あなたは本当に世界一強いのですか?

「なるほどそうですね。確かに、あなたが魔王です」


「リリム様……?」

 リリムが話しているときに口を挟むことは控えていたアドラメレクが、さすがに口を挟んだ。が、リリムはそれも制した。


「あなたが本当に世界一強いのであれば、あなたこそ魔王にふさわしい」

「ゲーフゲフゲフゲフ……!」

 グブロックは下品な笑い声を上げて喜んでいる。


 そこにリリムが「で?」と続けた。


 リリムは穏やかにトロルを見つめたが、見る者が見れば恐怖に震え上がっただろう。もちろん、この愚鈍なる大男はそんなことに気づきもしなかったが。


「……なるほど」

 リリムは足を組み替えながら部屋の中を見渡した。部屋の中にはフェン、グロム、ヴェーデル、アドラメレク、ヤックという頼りになる仲間たちが控えている。アマンダとカマンダは先ほど負傷した兵の治療のために下がっている。

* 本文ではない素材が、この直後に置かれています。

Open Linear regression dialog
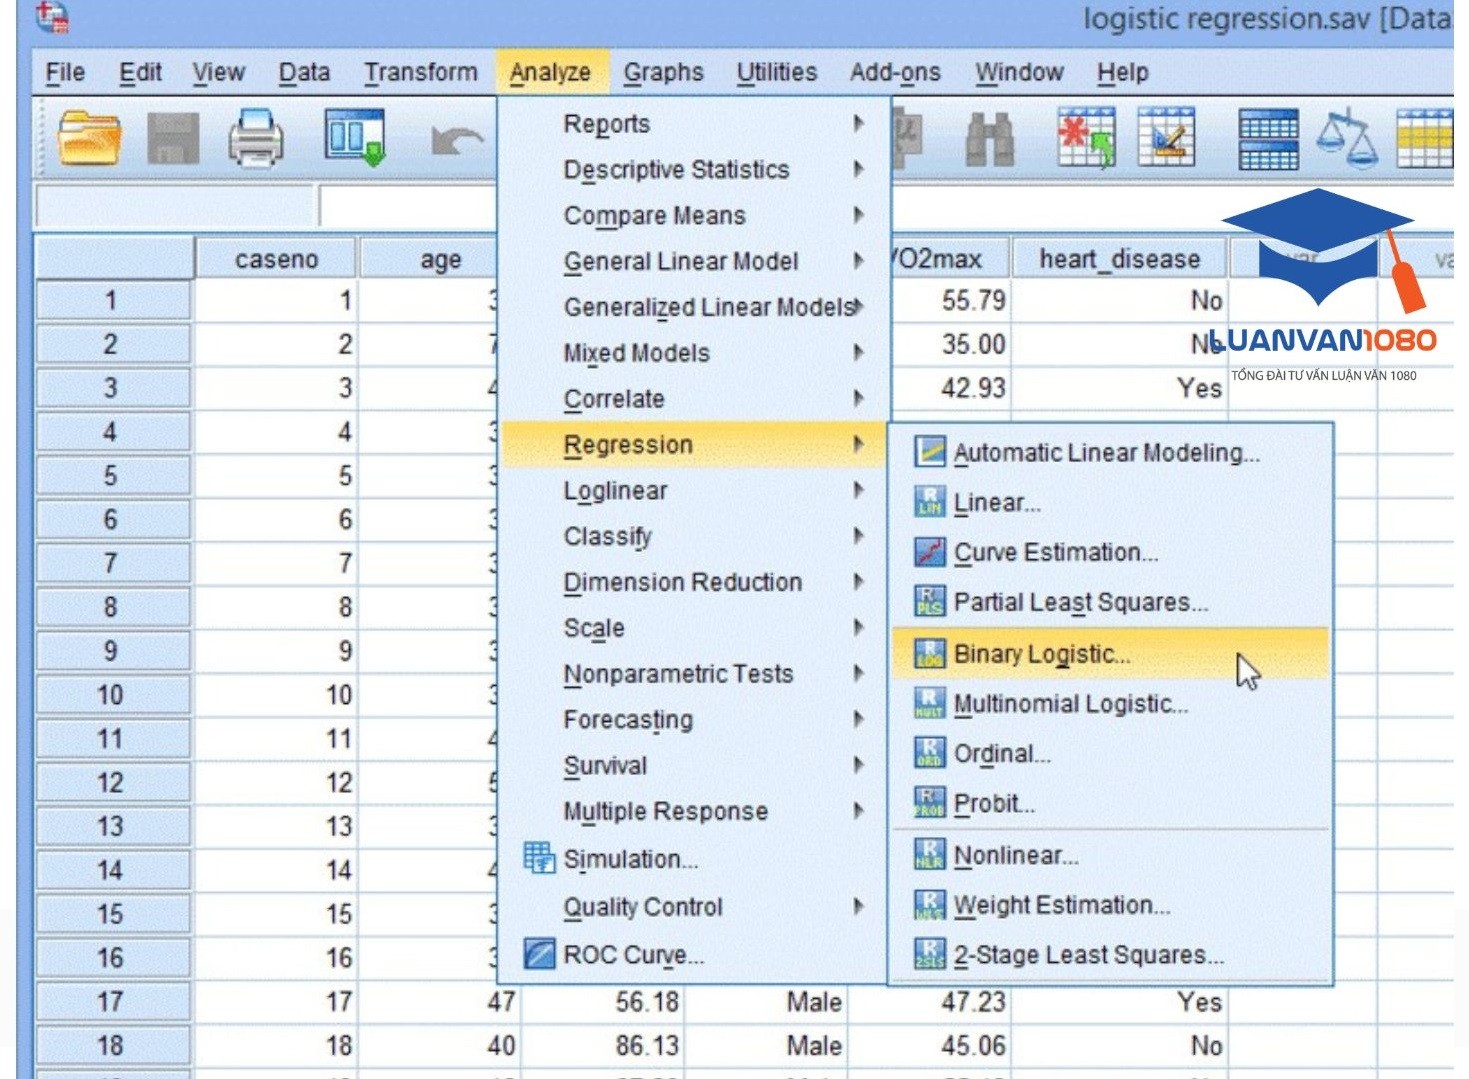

「皆に聞きますが、この中で一番強いのは誰でしょう?」

 仲間たちは間髪を容れず、口を揃えて答えた。


「リリムさま」「リリム様ですな」「リリム様ニ違イナイ」「リリム様でございましょうな」「リリム様以外にありません」


「ゲブグブブ……。そうか、お前はそんなに強いか。顔もいいし、胸も大きいし、加えて強いとは、俺様、お前が欲しくなったぞ」

 トロルの顔がさらに醜く歪んだ。それはもしかして笑ったのかもしれないが、余人には理解できなかった。


「では、こうしましょう。ここにいる誰かと戦っていただき、一回でも勝利したらわたしの軍勢一万はグブロックさんの下に入りましょう。いずれも私が信頼を置く一騎当千の者どもです」

 リリムの提案にトロルは上機嫌になった。


「ゲーブゲブゲブゲブ! いいだろう! その暁にはお前を俺様の四番目の妻にしてやろう。せいぜい強い子供を産ませて――」


 その言葉は最後まで放たれることなく、途中で打ち切られた。

 突如現われた巨大な白い狼がトロルの上半身を丸呑みしていたからである。


 ――リリムさまをぶじょくするのは、ゆるせない。


 もちろん、それは甘噛みであったのだが、当のグブロックにとっては死ぬほどの恐怖を味わったのだろう。

 なにせ、巨大なトロルである自分よりもはるかに大きな狼にひと噛みされたのだ。フェンの口の中で白目をむいて失神していた。


 結局ただ大きくて醜いだけだったトロルは戻ってきたアマンダとカマンダに軽々担ぎ上げられて退場していった。

 もちろんこのトロルは追放されるだろうが、彼が率いていた二十九人の配下についてはそれぞれが希望すればリリム軍に編入するということでヤックが手続きを進めることになった。


 ちなみにこのあと、ヤックに「私が指名されたらどうするおつもりだったのですか」と問われ「あっ!」とお茶目な面を晒したということに関して歴史書は何も記していない。